5 Important Answers to Your Coronavirus (COVID-19) Questions

Last Updated: Wednesday April 1st 2020, 07:08 EST.

Here at Healthy Enough, it’s always been our goal to offer you ‘no-nonsense’ advice for practical health and fitness. This approach is more important than ever given the global COVID-19 pandemic.

The facts – as always – reign supreme. Given this, we would like to set you up with some straight answers to five of the most pressing questions you might have about the current state of things.

Of course, the situation related to this illness continues to change daily. As such, we will do our best to continually update the information here as more facts become available.

5 Important Answers to Your Coronavirus (COVID-19) Questions

Understandably, there’s an onslaught of information you can find regarding the so-called ‘coronavirus.’ Therefore, we feel it’s important to present a clear set of answers to several important questions you may be asking.

Sourced from reputable professionals and experts, these questions tackle the basics of the illness, symptoms, treatment, and prevention. Let’s start with an explanation of the illness itself.

1. What is COVID-19?

COVID-19 is the official World Health Organization (WHO) name for the Coronavirus Disease 2019 – throughout this article, we’ll simply call it “coronavirus.”

It’s a respiratory illness brought on by Severe Acute Respiratory Syndrome Coronavirus 2 (SARS-CoV-2), that can cause mild to fatal symptoms. To avoid confusion with the 2003 SARS outbreak, the WHO has refrained from using this term to communicate about the current illness.

While the common human coronavirus is already known about, the current strain we’re dealing with is potentially zoonotic in origin. This means until now it was found primarily in animals.

A virus mutation enabled it to transfer to humans and be spread through the population. Since we have not previously had exposure to this strain of the virus, it’s known as ’novel’. As such, we don’t have any prior immunity to it even though our bodies have likely encountered the human variant at some point.

2. How is Coronavirus Spread?

The Centers for Disease Control and Prevention (CDC) has reported that while they are still learning more about how the coronavirus disease spreads, they do know several key indicators:

  • Proximity: The CDC states the illness can be spread from person-to-person within a six-foot radius.
  • Respiratory droplets: Droplets created when someone sneezes or coughs can infect another person who gets them in their nose or mouth.

Researchers and health professionals are still monitoring other forms of how the disease spreads. However, as of yet, no other form of potential spreading has been identified that’s more dominant or probable than the two listed above.

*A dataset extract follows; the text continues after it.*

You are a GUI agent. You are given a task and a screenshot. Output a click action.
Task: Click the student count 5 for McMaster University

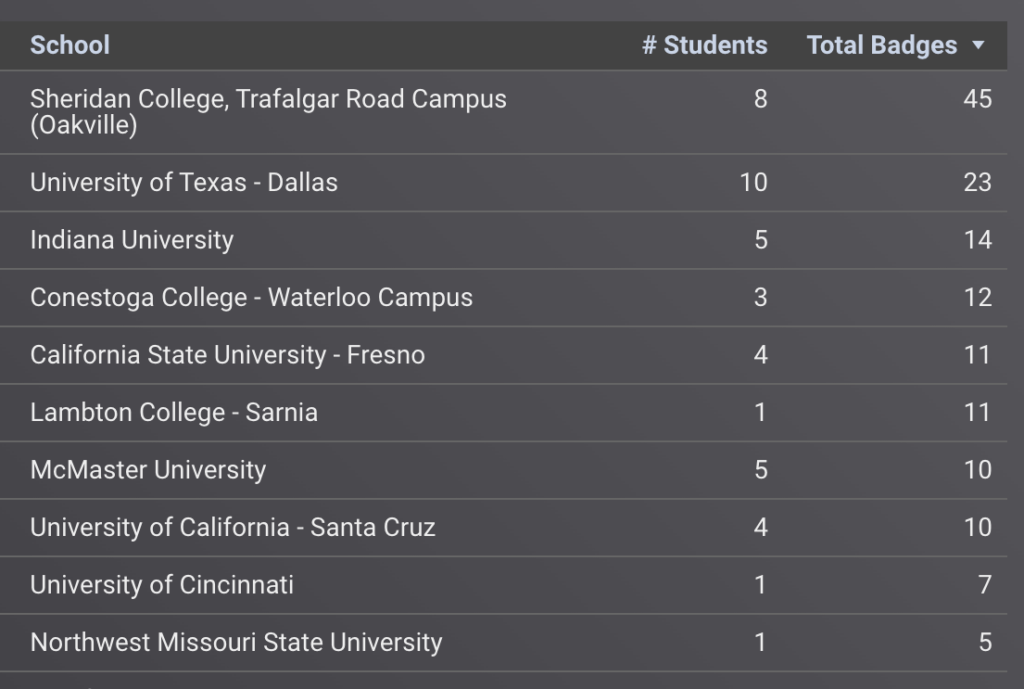(x=761, y=470)
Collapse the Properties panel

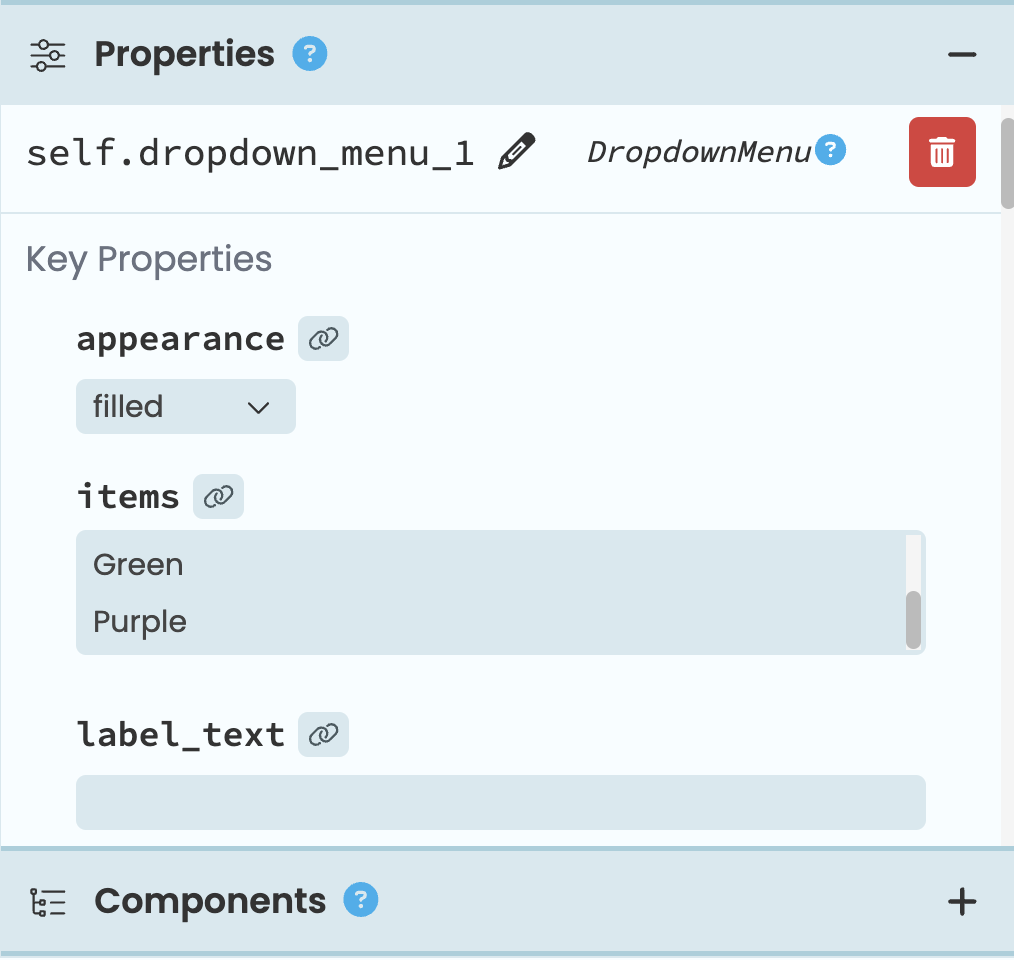pyautogui.click(x=960, y=54)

Another aspect of the illness is ’community spread’. This is essentially when some people in a given region become infected without understanding whether they’ve had any known contact with an infected person, or traveled to a region with known positive cases.

In the United States, all 50 states have reported cases at this time. Out of those, 46 states have reported evidence of community spread, while the remaining states are still ‘undetermined.’

3. What Are the Typical Symptoms of Coronavirus?

There are several verified symptoms to be aware of, and the effect on an individual has been from mild to fatal. However, predicting fatality rates in the midst of a pandemic comes with a lot of caveats, according to researchers, which is why we won’t be sharing numbers in this piece.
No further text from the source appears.